DATA IN THIS EXERCISE -
::::::::::
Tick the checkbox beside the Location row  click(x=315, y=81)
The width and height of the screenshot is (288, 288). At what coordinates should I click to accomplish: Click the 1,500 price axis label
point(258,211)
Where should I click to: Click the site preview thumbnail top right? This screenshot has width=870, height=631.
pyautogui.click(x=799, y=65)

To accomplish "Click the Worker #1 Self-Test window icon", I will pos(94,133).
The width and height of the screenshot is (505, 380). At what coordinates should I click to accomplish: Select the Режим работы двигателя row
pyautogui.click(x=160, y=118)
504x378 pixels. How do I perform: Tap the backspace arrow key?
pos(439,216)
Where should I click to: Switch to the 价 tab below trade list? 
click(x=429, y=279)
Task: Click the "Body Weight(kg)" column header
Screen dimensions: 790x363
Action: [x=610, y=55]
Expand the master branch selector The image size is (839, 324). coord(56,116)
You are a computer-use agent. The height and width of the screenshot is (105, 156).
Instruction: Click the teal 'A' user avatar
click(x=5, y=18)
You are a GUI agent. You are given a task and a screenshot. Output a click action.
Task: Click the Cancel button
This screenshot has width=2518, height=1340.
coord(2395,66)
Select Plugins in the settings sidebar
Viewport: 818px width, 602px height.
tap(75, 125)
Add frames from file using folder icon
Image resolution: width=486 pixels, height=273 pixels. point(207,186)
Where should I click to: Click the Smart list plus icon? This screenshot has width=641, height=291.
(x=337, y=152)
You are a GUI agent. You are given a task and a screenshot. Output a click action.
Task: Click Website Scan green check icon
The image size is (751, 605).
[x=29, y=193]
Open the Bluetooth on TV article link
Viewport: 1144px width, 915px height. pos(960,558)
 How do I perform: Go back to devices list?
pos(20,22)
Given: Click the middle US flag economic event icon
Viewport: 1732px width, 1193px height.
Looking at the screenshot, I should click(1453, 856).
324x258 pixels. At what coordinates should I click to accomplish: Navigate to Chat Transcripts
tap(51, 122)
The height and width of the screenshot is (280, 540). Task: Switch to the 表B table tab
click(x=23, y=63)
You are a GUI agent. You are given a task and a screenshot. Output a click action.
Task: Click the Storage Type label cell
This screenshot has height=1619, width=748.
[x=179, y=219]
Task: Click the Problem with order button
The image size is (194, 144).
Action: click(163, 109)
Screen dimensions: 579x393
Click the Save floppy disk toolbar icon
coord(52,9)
::::::::::
WHAT THIS TASK INVOLVES -
Please arrange the records above as a numbered list, omitting any blank lines.

WORKED SOLUTION -
1. Tick the checkbox beside the Location row  click(x=315, y=81)
2. The width and height of the screenshot is (288, 288). At what coordinates should I click to accomplish: Click the 1,500 price axis label
3. point(258,211)
4. Where should I click to: Click the site preview thumbnail top right? This screenshot has width=870, height=631.
5. pyautogui.click(x=799, y=65)
6. To accomplish "Click the Worker #1 Self-Test window icon", I will pos(94,133).
7. The width and height of the screenshot is (505, 380). At what coordinates should I click to accomplish: Select the Режим работы двигателя row
8. pyautogui.click(x=160, y=118)
9. 504x378 pixels. How do I perform: Tap the backspace arrow key?
10. pos(439,216)
11. Where should I click to: Switch to the 价 tab below trade list? 
12. click(x=429, y=279)
13. Task: Click the "Body Weight(kg)" column header
14. Screen dimensions: 790x363
15. Action: [x=610, y=55]
16. Expand the master branch selector The image size is (839, 324). coord(56,116)
17. You are a computer-use agent. The height and width of the screenshot is (105, 156).
18. Instruction: Click the teal 'A' user avatar
19. click(x=5, y=18)
20. You are a GUI agent. You are given a task and a screenshot. Output a click action.
21. Task: Click the Cancel button
22. This screenshot has width=2518, height=1340.
23. coord(2395,66)
24. Select Plugins in the settings sidebar
25. Viewport: 818px width, 602px height.
26. tap(75, 125)
27. Add frames from file using folder icon
28. Image resolution: width=486 pixels, height=273 pixels. point(207,186)
29. Where should I click to: Click the Smart list plus icon? This screenshot has width=641, height=291.
30. (x=337, y=152)
31. You are a GUI agent. You are given a task and a screenshot. Output a click action.
32. Task: Click Website Scan green check icon
33. The image size is (751, 605).
34. [x=29, y=193]
35. Open the Bluetooth on TV article link
36. Viewport: 1144px width, 915px height. pos(960,558)
37.  How do I perform: Go back to devices list?
38. pos(20,22)
39. Given: Click the middle US flag economic event icon
40. Viewport: 1732px width, 1193px height.
41. Looking at the screenshot, I should click(1453, 856).
42. 324x258 pixels. At what coordinates should I click to accomplish: Navigate to Chat Transcripts
43. tap(51, 122)
44. The height and width of the screenshot is (280, 540). Task: Switch to the 表B table tab
45. click(x=23, y=63)
46. You are a GUI agent. You are given a task and a screenshot. Output a click action.
47. Task: Click the Storage Type label cell
48. This screenshot has height=1619, width=748.
49. [x=179, y=219]
50. Task: Click the Problem with order button
51. The image size is (194, 144).
52. Action: click(163, 109)
53. Screen dimensions: 579x393
54. Click the Save floppy disk toolbar icon
55. coord(52,9)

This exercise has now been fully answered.